When getting any breed, the breeder must show you the health tests that they have done for their breeding dogs. Dogs must be adequately tested because taking a chance and hoping that the puppy’s parents are healthy is a risk no one should ever take. Only healthy dogs should be bred because that is the only way to assure that bloodlines will remain healthy and without any problems. Health problems associated with this breed are;
- Hypothyroidism - A health problem caused by the hyperproduction of hormones from the thyroid gland.
- Epilepsy - Brain problem causing mild to severe seizures.
- Hip dysplasia - Genetic problem affecting hips resulting from an improperly formed hip joint.
- Elbow Dysplasia - Usually, it affects large breeds and is caused by uneven growth of three bones making a dog’s elbow.
- Cataracts - Cloudy spots on the lens of the eye
- Entropion - A defect causing the eyelid to roll inward.
- Ectropion - A defect causing the eyelid to roll out or sag.
- Canine cancer - Just like humans, dogs can get cancer as well. Treatments include chemotherapy, medication, and surgery.
- Gastric Torsion - Also known as bloat. A dangerous condition that causes the stomach to twist (torsion).
- Cushing's disease
When getting a dog, the most important thing is to get it from a responsible and reputable Bouvier des Flandres breeder. These dogs are energetic and protective, and getting a poorly bred dog can have catastrophic results. Responsible breeders will breed dogs that don’t only look good but have great characters as well. You must find a good Bouvier des Flandres breeder that can help you learn about this breed and make an informed choice about getting a dog with these characteristics.
Buying a dog from a responsible breeder will cost you more money, but you can be sure that you will get a healthy puppy. If you are unable to buy a dog, we advise you to search for local animal shelters because there is a chance you can find a Bouvier des Flandres dog in it.
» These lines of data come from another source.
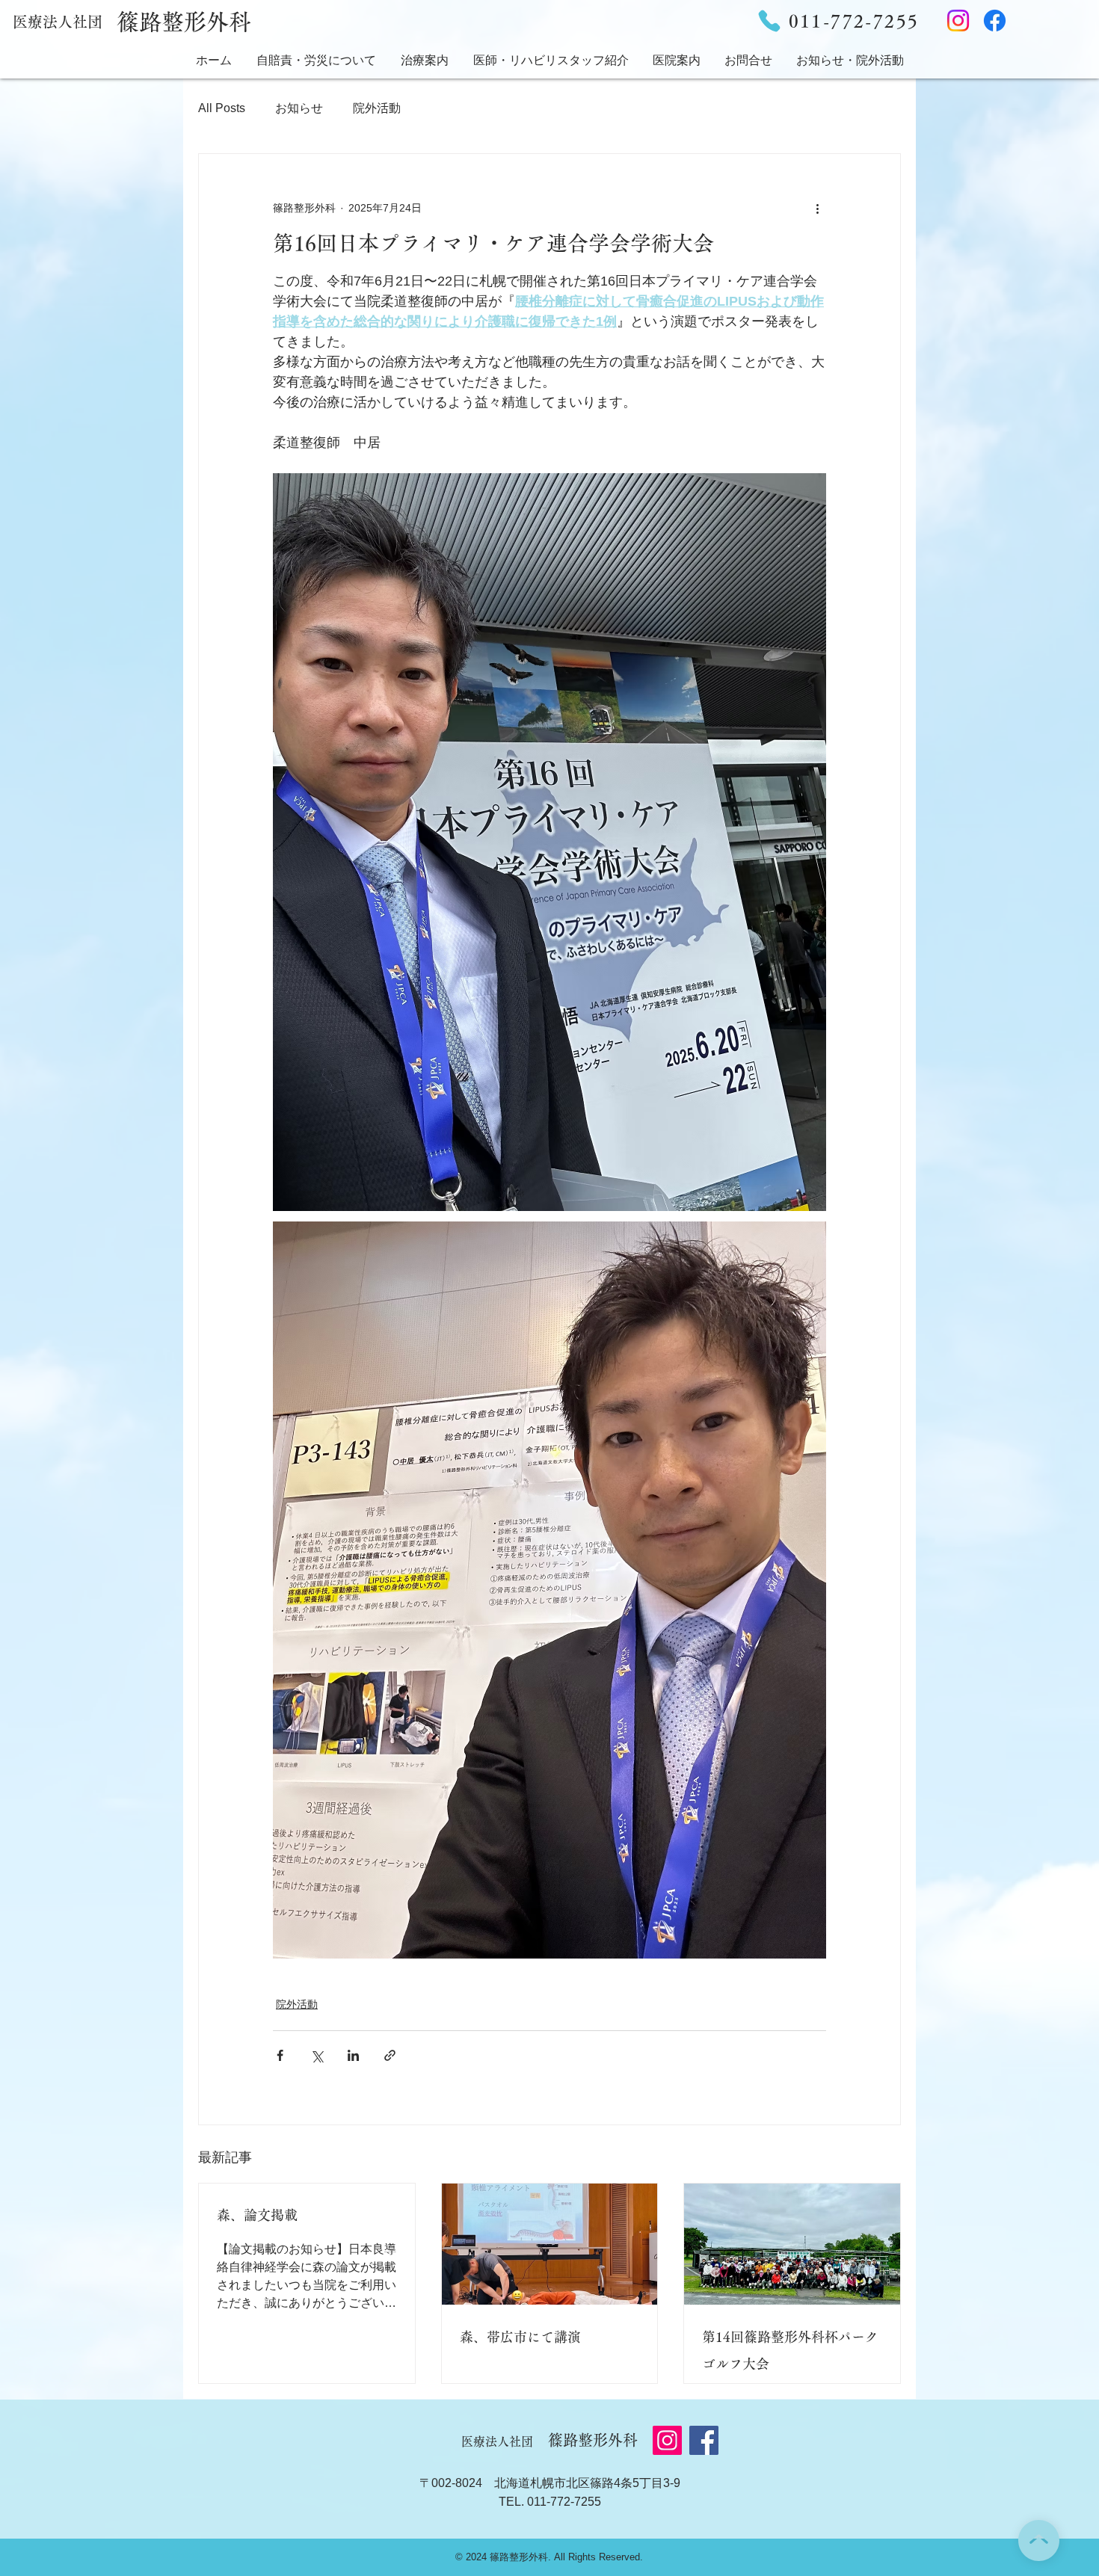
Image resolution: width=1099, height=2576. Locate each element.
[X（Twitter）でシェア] (317, 2055)
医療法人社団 (57, 21)
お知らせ (299, 108)
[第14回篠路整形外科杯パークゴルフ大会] (792, 2244)
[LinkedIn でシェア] (353, 2055)
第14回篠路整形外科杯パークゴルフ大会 (790, 2350)
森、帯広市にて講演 (520, 2337)
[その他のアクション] (817, 208)
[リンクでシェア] (390, 2055)
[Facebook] (994, 20)
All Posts (221, 108)
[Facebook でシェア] (280, 2055)
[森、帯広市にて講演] (550, 2244)
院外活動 (377, 108)
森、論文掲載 (257, 2215)
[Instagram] (958, 20)
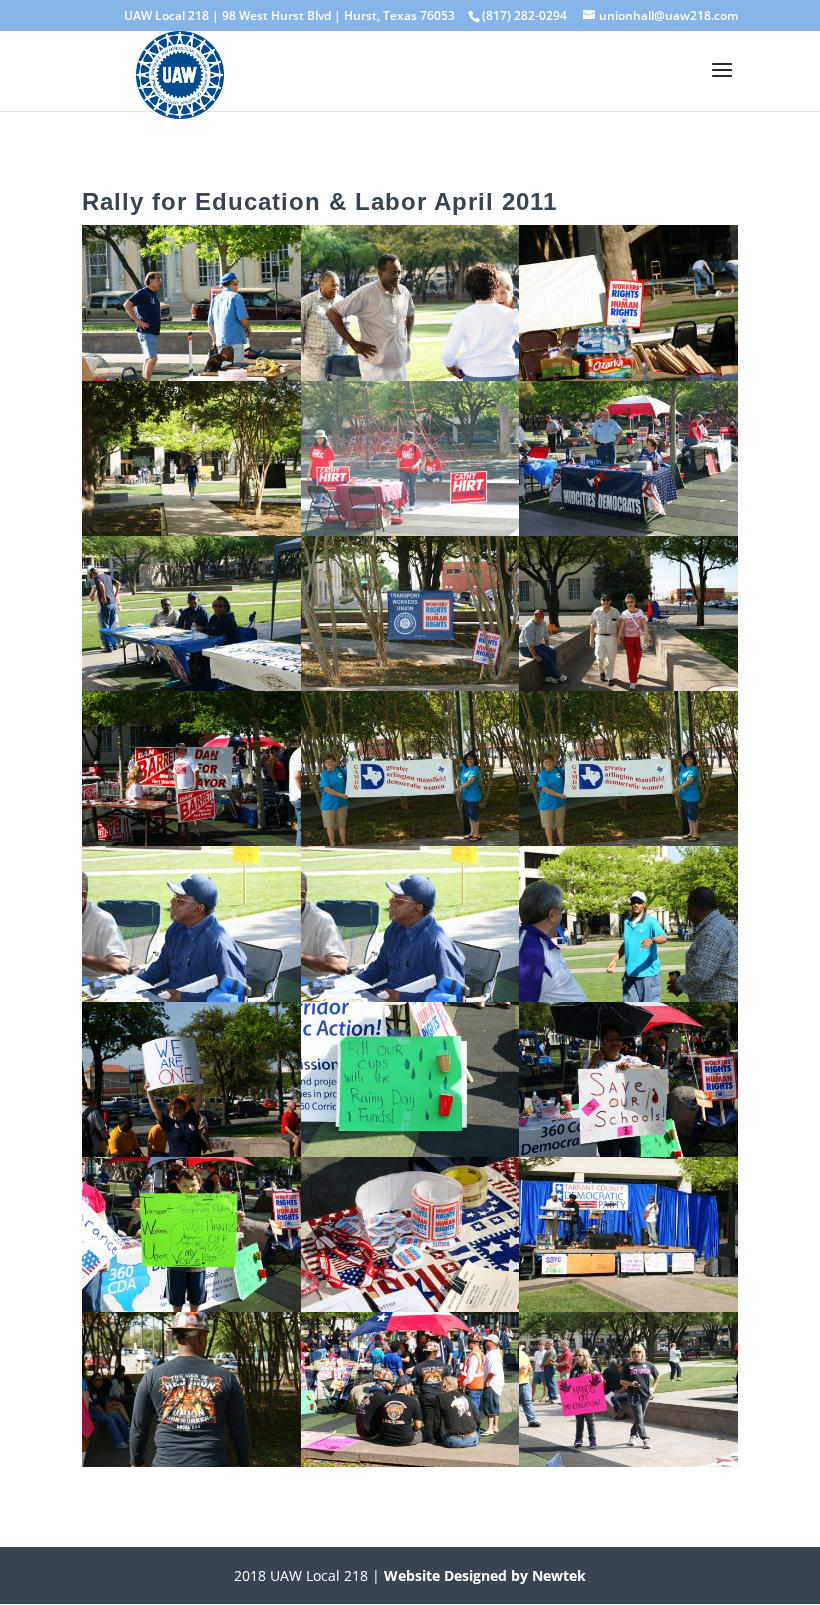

If you are unsure whether this is the breed for you, check out this FREE GUIDE that will help you decide which dog breed is right for you.
World Dog Finder team
The Bouvier des Flandres' history is still somewhat unknown, but we do know that this breed originated in the region of Flandres in Belgium. Their origin is closely connected to the Ter Duinen monastery and the monks who lived there. The Ter Duinen monks were one of the oldest known dog breeders in the whole of Europe, and they experimented with Irish Wolfhounds and Scottish Deerhounds, which are believed to have played a part in the Bouveir's creation.
These dogs were used as all-around working farm dog that was trusted with many different farm jobs. The Bouvier des Flandres used to pull heavy loads, guard the farm, and, most of all, herd the livestock. The working capabilities of this breed spread quickly, and soon, allied armies in both World Wars started using them as versatile working dogs. These dogs used to carry messages, perform sentry duties, and detect ammo and mines.
Their first official standard was issued in 1912 and was soon brought to the United States.